- _SOURCE RECORDS_:
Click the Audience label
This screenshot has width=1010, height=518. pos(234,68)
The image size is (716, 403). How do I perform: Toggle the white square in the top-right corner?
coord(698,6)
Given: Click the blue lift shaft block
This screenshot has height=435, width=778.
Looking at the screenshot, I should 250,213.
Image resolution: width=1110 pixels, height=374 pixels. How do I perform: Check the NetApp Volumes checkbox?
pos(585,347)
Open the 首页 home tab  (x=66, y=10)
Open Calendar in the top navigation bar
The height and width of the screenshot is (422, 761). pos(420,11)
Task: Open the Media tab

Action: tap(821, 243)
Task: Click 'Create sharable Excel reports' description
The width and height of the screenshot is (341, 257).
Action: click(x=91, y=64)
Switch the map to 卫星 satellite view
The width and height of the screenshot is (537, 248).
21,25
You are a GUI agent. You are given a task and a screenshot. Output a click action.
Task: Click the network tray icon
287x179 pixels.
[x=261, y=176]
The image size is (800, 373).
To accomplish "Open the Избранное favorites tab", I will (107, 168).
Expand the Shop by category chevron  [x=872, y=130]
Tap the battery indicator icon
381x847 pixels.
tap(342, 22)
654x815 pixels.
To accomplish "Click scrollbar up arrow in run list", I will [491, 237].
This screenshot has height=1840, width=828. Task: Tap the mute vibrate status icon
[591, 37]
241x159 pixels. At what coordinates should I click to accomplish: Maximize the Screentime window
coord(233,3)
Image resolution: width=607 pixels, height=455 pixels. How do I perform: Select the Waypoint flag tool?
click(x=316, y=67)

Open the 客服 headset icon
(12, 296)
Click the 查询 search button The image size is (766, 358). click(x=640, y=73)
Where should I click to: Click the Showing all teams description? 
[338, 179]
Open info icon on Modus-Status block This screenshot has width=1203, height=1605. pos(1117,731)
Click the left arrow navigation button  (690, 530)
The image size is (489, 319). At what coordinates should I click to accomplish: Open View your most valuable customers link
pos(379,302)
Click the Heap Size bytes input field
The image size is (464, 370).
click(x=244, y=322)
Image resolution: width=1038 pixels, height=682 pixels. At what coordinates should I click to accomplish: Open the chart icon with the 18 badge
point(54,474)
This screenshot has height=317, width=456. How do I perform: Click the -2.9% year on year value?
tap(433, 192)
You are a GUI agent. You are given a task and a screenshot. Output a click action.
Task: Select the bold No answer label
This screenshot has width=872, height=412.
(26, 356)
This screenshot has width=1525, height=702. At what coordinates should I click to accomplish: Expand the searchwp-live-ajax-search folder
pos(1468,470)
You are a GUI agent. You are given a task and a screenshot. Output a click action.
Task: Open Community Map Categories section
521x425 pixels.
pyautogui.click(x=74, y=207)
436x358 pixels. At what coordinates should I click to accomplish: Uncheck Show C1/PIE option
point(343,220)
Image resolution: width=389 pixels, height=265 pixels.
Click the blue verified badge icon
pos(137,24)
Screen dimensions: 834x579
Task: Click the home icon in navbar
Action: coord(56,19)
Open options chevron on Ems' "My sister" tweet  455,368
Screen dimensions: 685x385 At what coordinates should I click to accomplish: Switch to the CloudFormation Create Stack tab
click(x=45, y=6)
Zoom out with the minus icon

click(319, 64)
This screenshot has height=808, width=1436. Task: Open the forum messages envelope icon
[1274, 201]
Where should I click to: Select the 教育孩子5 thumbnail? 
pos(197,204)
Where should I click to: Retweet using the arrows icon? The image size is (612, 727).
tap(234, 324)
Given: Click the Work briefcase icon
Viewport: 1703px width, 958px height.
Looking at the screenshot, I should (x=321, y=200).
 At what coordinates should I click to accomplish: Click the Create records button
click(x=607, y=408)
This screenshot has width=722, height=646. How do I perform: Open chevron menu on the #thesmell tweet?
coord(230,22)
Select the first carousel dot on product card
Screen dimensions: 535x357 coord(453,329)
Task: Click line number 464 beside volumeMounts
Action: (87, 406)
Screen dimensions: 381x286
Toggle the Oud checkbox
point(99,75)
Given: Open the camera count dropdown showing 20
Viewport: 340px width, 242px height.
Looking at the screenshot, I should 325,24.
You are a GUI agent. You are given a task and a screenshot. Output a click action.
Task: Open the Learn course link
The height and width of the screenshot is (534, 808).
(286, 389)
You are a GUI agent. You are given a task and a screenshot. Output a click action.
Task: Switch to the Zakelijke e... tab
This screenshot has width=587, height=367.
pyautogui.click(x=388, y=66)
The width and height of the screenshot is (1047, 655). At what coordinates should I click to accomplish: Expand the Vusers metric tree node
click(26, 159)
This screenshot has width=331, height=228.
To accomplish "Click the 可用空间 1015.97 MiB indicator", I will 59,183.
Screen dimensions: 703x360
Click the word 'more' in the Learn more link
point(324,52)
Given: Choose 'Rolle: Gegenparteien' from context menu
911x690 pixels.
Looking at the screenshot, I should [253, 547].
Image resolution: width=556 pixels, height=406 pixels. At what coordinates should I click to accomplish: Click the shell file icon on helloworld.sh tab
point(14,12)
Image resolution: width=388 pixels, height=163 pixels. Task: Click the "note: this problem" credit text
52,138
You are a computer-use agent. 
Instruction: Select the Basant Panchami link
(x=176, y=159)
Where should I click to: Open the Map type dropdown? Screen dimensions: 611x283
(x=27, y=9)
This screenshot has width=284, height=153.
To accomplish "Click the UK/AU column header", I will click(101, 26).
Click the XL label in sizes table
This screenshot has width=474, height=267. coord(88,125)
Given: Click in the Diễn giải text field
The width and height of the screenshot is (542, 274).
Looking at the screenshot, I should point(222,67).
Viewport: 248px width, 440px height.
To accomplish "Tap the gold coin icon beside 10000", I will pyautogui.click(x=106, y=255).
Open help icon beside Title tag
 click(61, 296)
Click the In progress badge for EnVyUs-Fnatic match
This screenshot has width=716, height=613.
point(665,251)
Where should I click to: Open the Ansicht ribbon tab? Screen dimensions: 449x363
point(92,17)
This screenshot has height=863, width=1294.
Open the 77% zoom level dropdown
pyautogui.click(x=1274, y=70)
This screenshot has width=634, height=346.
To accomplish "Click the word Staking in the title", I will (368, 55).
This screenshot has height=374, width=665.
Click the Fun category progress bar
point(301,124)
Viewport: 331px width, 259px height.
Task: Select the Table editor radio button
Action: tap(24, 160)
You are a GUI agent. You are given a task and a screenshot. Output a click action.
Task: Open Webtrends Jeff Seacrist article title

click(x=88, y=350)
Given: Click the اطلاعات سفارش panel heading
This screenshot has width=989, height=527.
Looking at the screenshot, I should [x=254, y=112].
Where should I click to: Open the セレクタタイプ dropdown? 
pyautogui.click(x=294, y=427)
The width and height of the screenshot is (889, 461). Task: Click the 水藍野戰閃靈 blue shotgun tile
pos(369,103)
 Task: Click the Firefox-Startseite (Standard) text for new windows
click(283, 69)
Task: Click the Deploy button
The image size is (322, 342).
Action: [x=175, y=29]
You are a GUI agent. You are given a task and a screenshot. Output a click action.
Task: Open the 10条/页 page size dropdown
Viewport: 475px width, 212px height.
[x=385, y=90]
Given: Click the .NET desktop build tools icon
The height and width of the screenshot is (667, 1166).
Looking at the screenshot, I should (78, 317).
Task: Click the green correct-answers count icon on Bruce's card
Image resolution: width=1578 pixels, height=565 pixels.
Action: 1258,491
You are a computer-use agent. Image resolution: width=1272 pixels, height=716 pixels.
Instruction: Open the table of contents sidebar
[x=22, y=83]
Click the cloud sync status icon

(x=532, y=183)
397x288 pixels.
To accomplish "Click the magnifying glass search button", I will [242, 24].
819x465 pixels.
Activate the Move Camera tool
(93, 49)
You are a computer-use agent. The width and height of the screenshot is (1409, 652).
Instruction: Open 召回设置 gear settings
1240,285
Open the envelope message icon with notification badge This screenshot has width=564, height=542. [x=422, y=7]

- _AIM_:
Please reproduce the items verbatim, starting at the line that contains "This screenshot has width=634, height=346." and ending at the line that contains "Action: tap(24, 160)", both included.

- _FULL RESPONSE_:
This screenshot has width=634, height=346.
To accomplish "Click the word Staking in the title", I will (368, 55).
This screenshot has height=374, width=665.
Click the Fun category progress bar
point(301,124)
Viewport: 331px width, 259px height.
Task: Select the Table editor radio button
Action: tap(24, 160)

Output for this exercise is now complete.